First of all, a couple of electronic principles. Ohms law states that Voltage (V) is the product of Current (I) and Resistance (R), V = I x R. A typical home circuit is supposed to be 120V. The standard circuit breaker is rated for 15 Amps. Using Ohms law, we can rearrange the equation as follows: R = V / I. So, 8 = 120 / 15. This means that an 8 Ohm load would draw 15 amps at 120 Volts. Resistance less that 8 Ohms would draw more than 15 Amps, and should trip the breaker.

Now, don't go out and buy an 8 Ohm resistor from radio shack and hook it up just yet. The other factor we need to consider is power dissipation. Power (Watts) is the product of voltage (Volts) and current (Amperes), Watts = Volts x Amperes. So, at full load, a 120 V, 15 Amp circuit provides up to 1800 Watts of power. This means that, with 8 Ohms of resistance and 120 Volts, the box would need to be capable is dissipating 1800 Watts. The resistors you see on circuit boards are typically something like 0.25 Watts. That won't work.

What we need now is a resistive element capable of dissipating the power. A simple method would be to create a box that has multiple screw-based light bulbs, and to get some high wattage bulbs, and have enough of them connected to exceed 1800 Watts. You could add toggle switches for each bulb, and then switch on one at a time until the current draw was too high and the breaker tripped. The advantage here is that you would be dealing with components normally designed to be powered by 120V, and all the wiring and switching would be standard stuff. The problem is that such a box would be bulky and it is getting harder to find high wattage bulbs. Plus, light bulbs break.

An alternative would be to use wire-wound power resistors. For about $18 each, you can buy power resistors capable of dissipating 300 Watts each. Power is additive, so if we have at least 6 resistors, we could handle 1800 Watts. That being said, it is not a good idea to run things at their limit. So I would design a circuit with at least 8 such resistors, so it could handle 2400 Watts, a reasonable safety factor. Home voltage is often as high as 125 Volts, and the breaker might allow more than 15 Amps to flow before tripping; 2400 Watts gives a safety factor of 33%, so we should be OK.

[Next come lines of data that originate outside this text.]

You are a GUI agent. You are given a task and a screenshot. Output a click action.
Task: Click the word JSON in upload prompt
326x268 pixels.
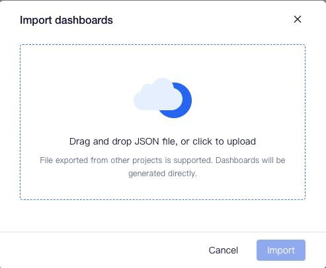pyautogui.click(x=147, y=141)
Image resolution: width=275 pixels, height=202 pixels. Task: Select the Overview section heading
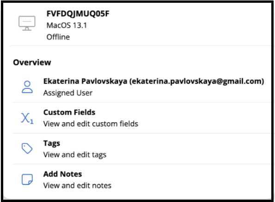[32, 62]
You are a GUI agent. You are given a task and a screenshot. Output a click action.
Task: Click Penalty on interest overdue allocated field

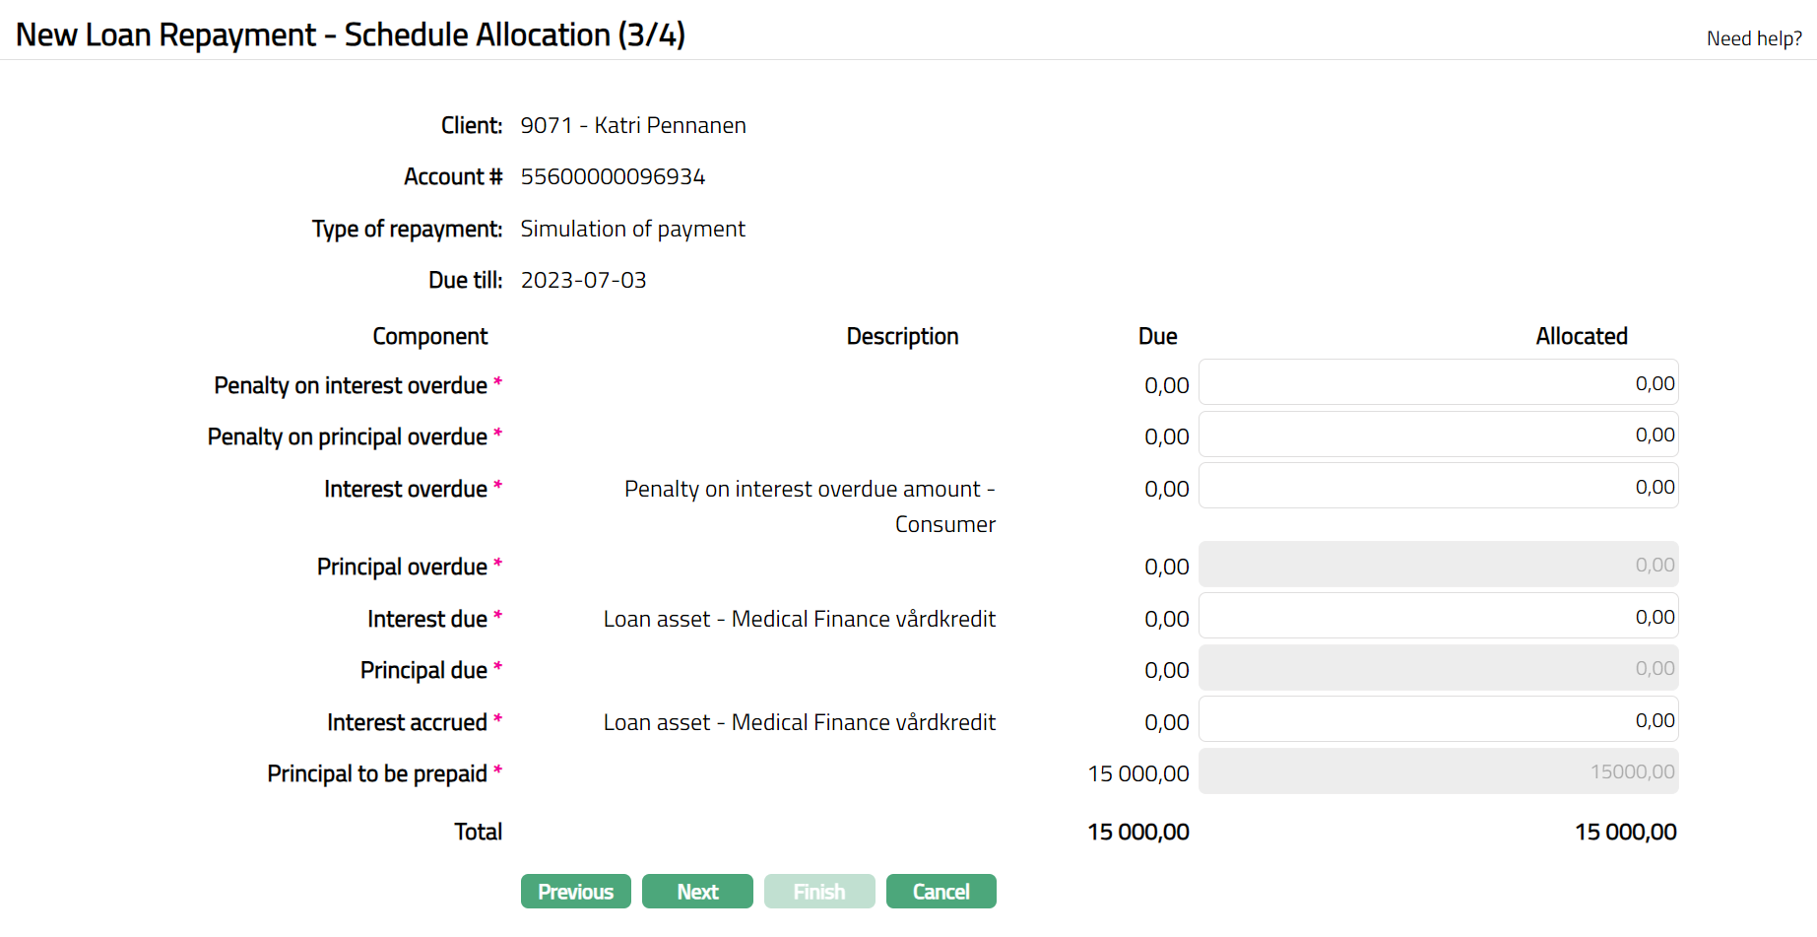coord(1438,383)
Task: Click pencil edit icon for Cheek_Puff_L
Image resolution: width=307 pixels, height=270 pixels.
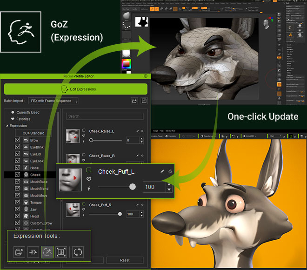Action: [x=162, y=171]
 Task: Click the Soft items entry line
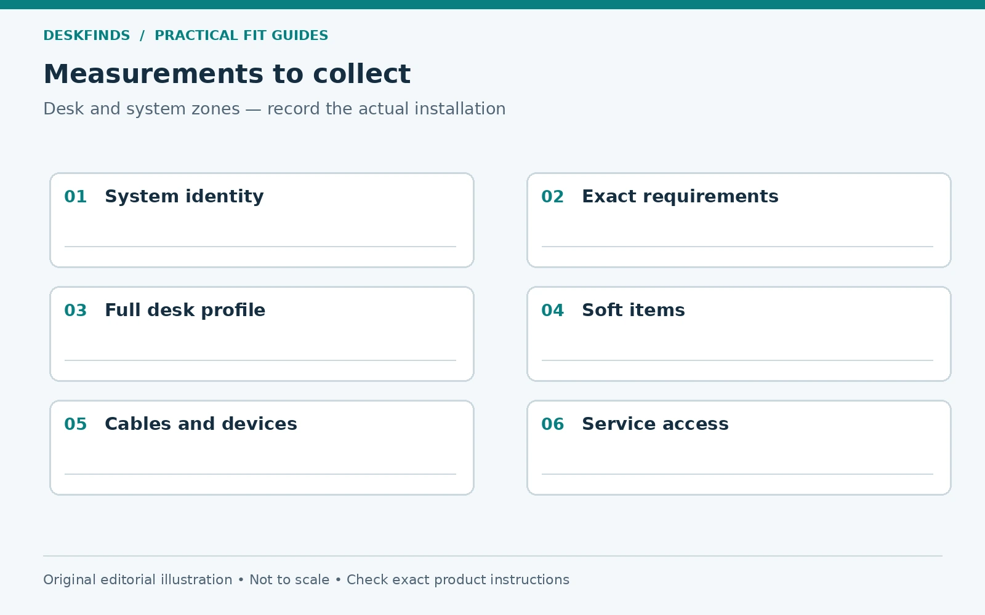(738, 360)
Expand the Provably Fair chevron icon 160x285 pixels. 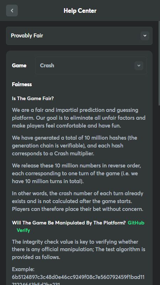(x=145, y=36)
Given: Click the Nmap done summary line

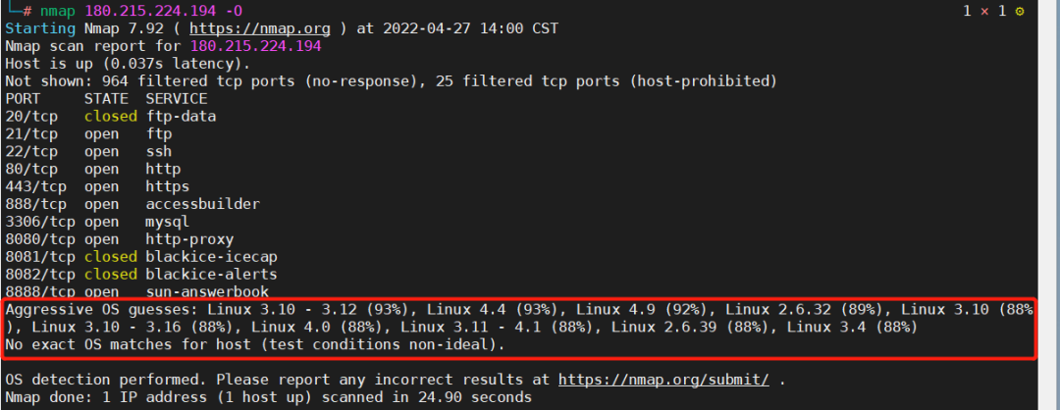Looking at the screenshot, I should tap(268, 397).
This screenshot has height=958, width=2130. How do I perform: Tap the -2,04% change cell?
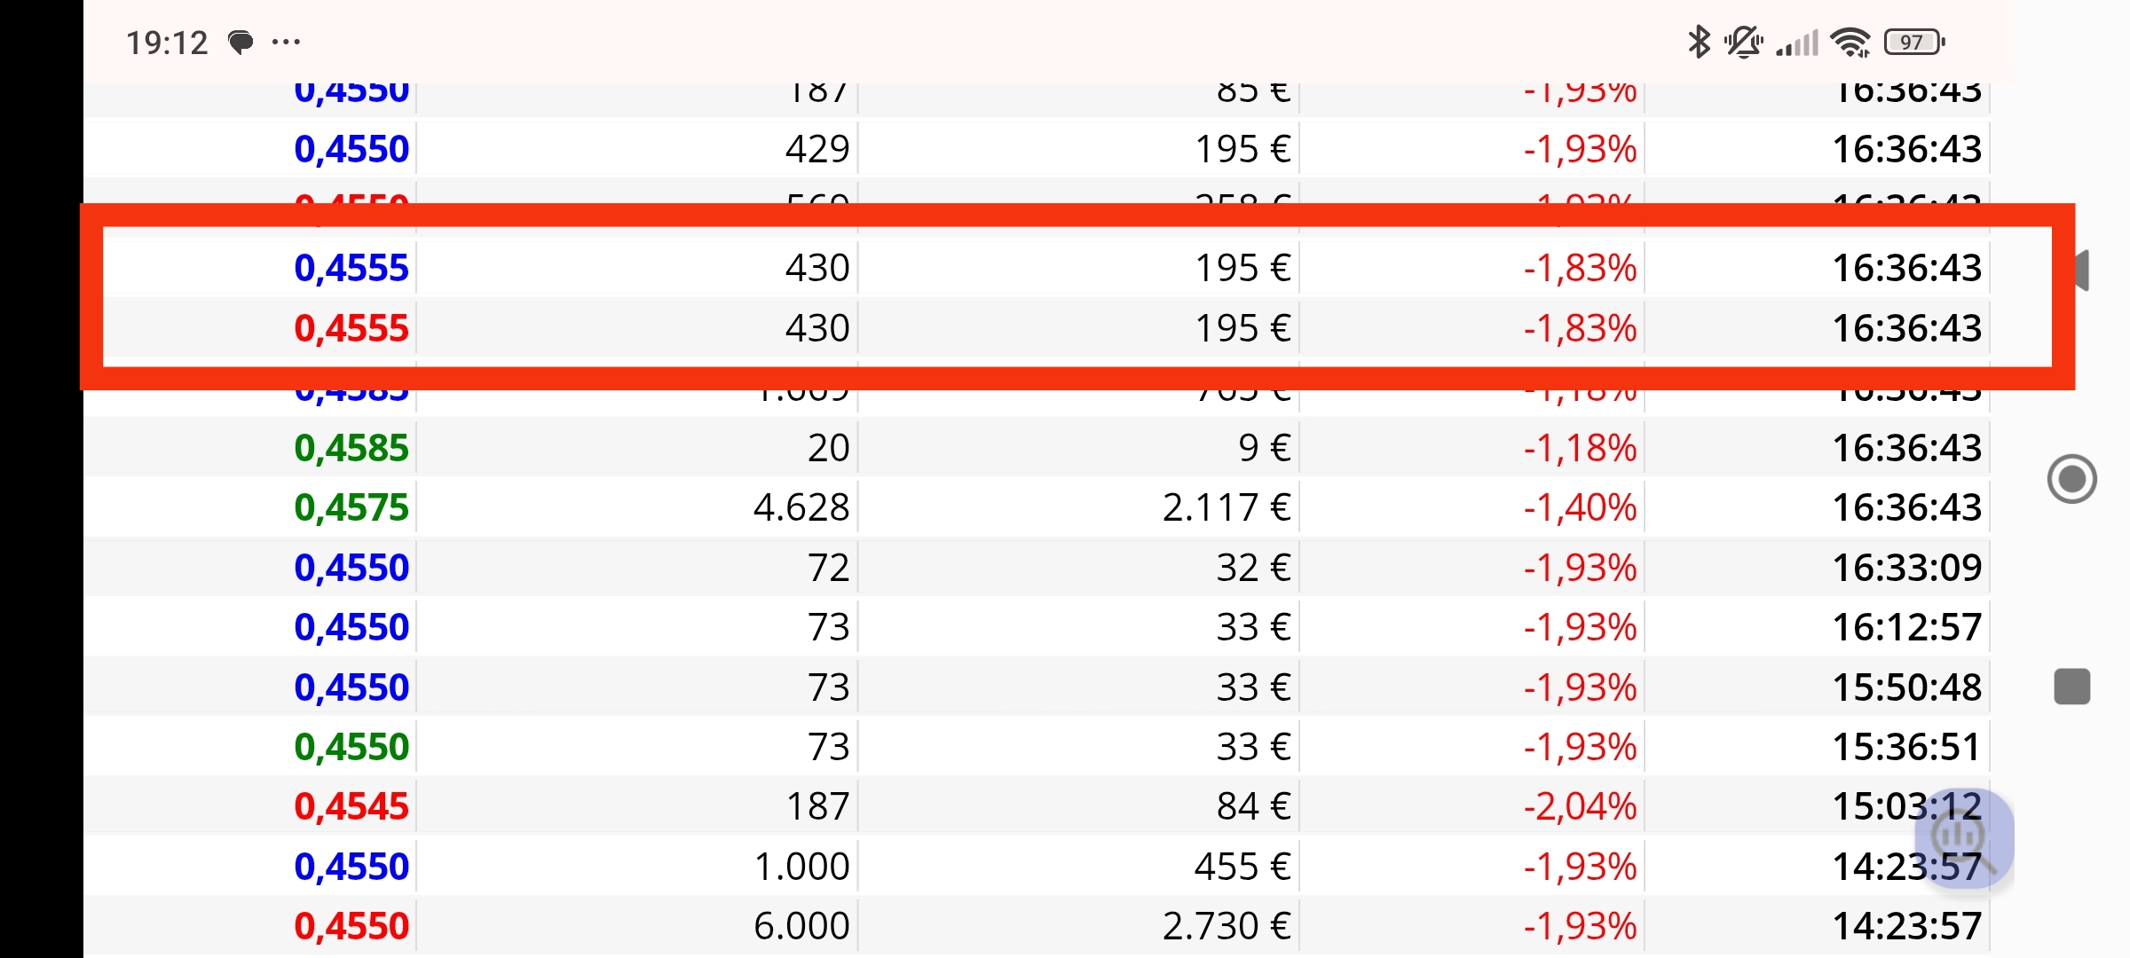click(1580, 806)
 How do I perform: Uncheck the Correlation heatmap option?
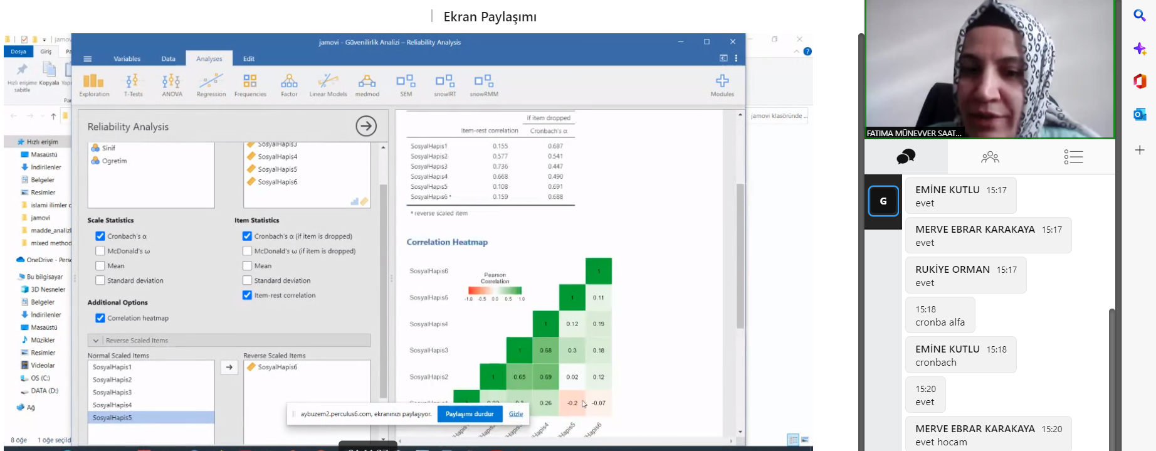pos(100,318)
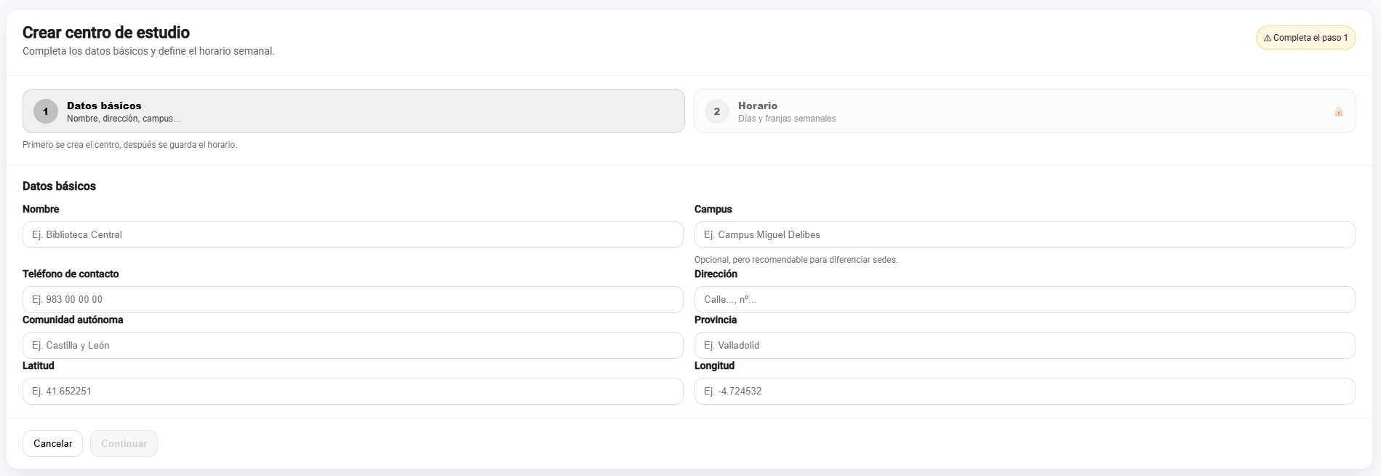Click the Nombre field label

(x=41, y=210)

These resistors come in various values. A 16 Ohm, 300 Watt power resistor would be my choice. Back to basic electronics. In a series circuit, Resistance of the Total circuit (RT) is the sum of each individual resistance: RT = R1 + R2 + ... + Rn. In a parallel circuit, Resistance of the Total circuit (RT) with multiple resistors in parallel (R1, R2, etc.) is calculated by the following equation: 1 / RT = (1 / R1) + (1 / R2) + ... + (1 / Rn). Putting two 16 Ohm resistors in series makes a 32 Ohm resistor. Placing four 32 Ohm resistances in parallel makes a total resistance of 8 Ohms. That should draw 15 Amps and may or may not trip the circuit. Adding a fifth 32 Ohm pathway in parallel makes a total resistance of 6.4 Ohms, which would draw over 18 Amps and should trip the circuit.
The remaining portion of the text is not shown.